---------- TRECHO DO DOCUMENTO ----------
Quando era um jovem professor assistente em Boston, no início da década de 1980, Donald Sadoway sentiu-se atraído pelo fascínio da eletrometalurgia, o processo de utilização da eletricidade para a extração de metais. Em seu laboratório no Instituto de Tecnologia de Massachusetts (MIT), Sadoway começou a pesquisar o uso de ânodos inertes — bloco usado para conduzir eletricidade durante o processo de fundição — na fabricação de alumínio. No final da década, Sadoway estava convencido de que, com o ânodo inerte, a eletricidade seria a chave para descarbonizar não apenas o processo de fundição de alumínio, mas também, por extensão, a produção de aço. Contudo, apesar dos avanços, havia ainda pouco interesse externo em suas ideias.

"Ninguém queria patrocinar a pesquisa”, disse Sadoway, que atualmente é professor emérito da cátedra John F. Elliott de Química de Materiais no MIT.

Em 1998, Sadoway foi abordado pela NASA para procurar maneiras de produzir oxigênio na Lua. Há duas décadas, ele já vinha experimentando sua nova tecnologia — que chamou de eletrólise de óxido fundido — com outros metais. Usando materiais semelhantes aos encontrados no solo lunar (obtidos na Cratera do Meteoro, no Arizona), Sadoway descobriu que o óxido de ferro no solo produzia oxigênio em abundância e que poderia produzir aço como subproduto.

Ao longo de décadas de pesquisa, Sadoway nunca duvidou de sua ideia original de que “descarbonização significa eletrificação". Foto cortesia do MIT.

Ao longo de décadas de pesquisa, Sadoway nunca duvidou de sua ideia original de que “descarbonização significa eletrificação". Foto cortesia do MIT.

No entanto, havia um problema: o processo usava um ânodo feito de irídio — um metal precioso e caro, inadequado para a produção de aço em grande escala. Sadoway persistiu em suas pesquisas e, em 2010, em colaboração com o pós-doutorando Antoine Allanore, conseguiu avançar.

Ao substituir o ânodo de irídio por outro mais barato, feito de cromo e ferro, Sadoway e Allanore demonstraram que a tecnologia MOE poderia produzir um aço econômico e livre de emissões. Os resultados foram publicados num artigo de referência na revista Nature em 2012. No ano seguinte, Sadoway, Allanore e outro cientista do MIT, James Yurko, fundaram a Boston Metal.

O processo científico levou várias décadas e, ao longo do caminho, Sadoway teve de enfrentar o ceticismo de seus pares. Todavia, nunca duvidou de sua ideia original de que “descarbonização significa eletrificação”.
---------- DADOS FORNECIDOS ----------
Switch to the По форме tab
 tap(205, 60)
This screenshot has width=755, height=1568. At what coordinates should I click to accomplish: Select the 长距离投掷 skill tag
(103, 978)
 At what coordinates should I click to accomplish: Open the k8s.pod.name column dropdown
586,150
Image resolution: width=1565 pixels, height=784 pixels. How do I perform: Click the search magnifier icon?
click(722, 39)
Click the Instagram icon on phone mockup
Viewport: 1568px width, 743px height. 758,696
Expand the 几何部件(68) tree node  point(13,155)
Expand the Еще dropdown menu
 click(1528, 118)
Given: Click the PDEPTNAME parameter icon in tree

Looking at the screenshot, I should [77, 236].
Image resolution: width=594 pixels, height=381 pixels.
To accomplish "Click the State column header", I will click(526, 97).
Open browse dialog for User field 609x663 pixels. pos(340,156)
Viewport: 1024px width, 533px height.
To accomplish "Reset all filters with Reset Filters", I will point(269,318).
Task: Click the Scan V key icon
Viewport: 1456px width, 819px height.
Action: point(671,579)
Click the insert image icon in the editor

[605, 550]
----------
* _INSTRUÇÕES DA TAREFA_
Cite, sem nenhuma alteração, a passagem do trecho sobre Donald Sadoway que vai de "Quando era um" até "em suas ideias.".

* _RESPOSTA DA TAREFA_
Quando era um jovem professor assistente em Boston, no início da década de 1980, Donald Sadoway sentiu-se atraído pelo fascínio da eletrometalurgia, o processo de utilização da eletricidade para a extração de metais. Em seu laboratório no Instituto de Tecnologia de Massachusetts (MIT), Sadoway começou a pesquisar o uso de ânodos inertes — bloco usado para conduzir eletricidade durante o processo de fundição — na fabricação de alumínio. No final da década, Sadoway estava convencido de que, com o ânodo inerte, a eletricidade seria a chave para descarbonizar não apenas o processo de fundição de alumínio, mas também, por extensão, a produção de aço. Contudo, apesar dos avanços, havia ainda pouco interesse externo em suas ideias.